A few general comments.
First, this is a unique analytical format, given the word limits. But in such a situation, your focus should be on application rather than a lengthier statement and explanation of the rule and its underlying policies and theories. That is appropriate for a longer essay. For something like this, give a quick statement of the important part of the rule, then apply it, with explanation. Too many answers were conclusory--"there was no undue delay," without applying the facts to explain the conclusion. This was especially problematic, and ironic, on Q # 1. The point is, no when a brief, quick answer is required and that should focus on application, not recitation of the rule (unless the question asks you for that).
Second, don't fight the facts. I've given you all the facts you need. If the facts aren't there, don't write about something. If you find yourself writing "If X" or "Assuming X," stop--you're going in the wrong direction.
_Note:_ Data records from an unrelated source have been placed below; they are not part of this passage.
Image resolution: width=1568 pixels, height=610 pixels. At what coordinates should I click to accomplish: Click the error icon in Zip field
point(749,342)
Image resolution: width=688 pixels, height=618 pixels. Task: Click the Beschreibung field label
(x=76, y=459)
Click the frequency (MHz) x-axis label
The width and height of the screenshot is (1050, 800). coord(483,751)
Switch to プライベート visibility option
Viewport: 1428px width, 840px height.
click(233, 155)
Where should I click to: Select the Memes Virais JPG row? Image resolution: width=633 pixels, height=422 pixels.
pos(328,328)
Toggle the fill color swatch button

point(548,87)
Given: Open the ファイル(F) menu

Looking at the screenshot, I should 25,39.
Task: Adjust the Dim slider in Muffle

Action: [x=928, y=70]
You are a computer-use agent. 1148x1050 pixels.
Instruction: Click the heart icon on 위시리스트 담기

If X is part of your analysis, the question will make that clear.
Section A: Mean: 11.3; Median 11
Section C: Mean 12.1; Median 12
1) Piro's complaint is insufficient. In determining whether a complaint states a claim for relief, a court will 1) identify conclusory allegations, mere threadbare recitations of the elements of a claim or a legal standard, and not accord them a presumption of true, and 2) examine the remaining facts to determine whether, taken as true, they plausibly show that the defendant is liable and the plaintiff is entitled to relief
Paragraphs 1 and 2 are conclusory, merely repeating the existence of and standard for actual malice. Paragraph 3 is non-conclusory, but it alleges that defendants relied on known, as well as anonymous, sources. Paragraph 5 does not show the defendants had doubts about their sources at the time, since the charges came three years later, so the failure to further investigate (¶ 4) was not reckless. Paragraph 6 shows the story being one-sided, but that does not reflect actual malice.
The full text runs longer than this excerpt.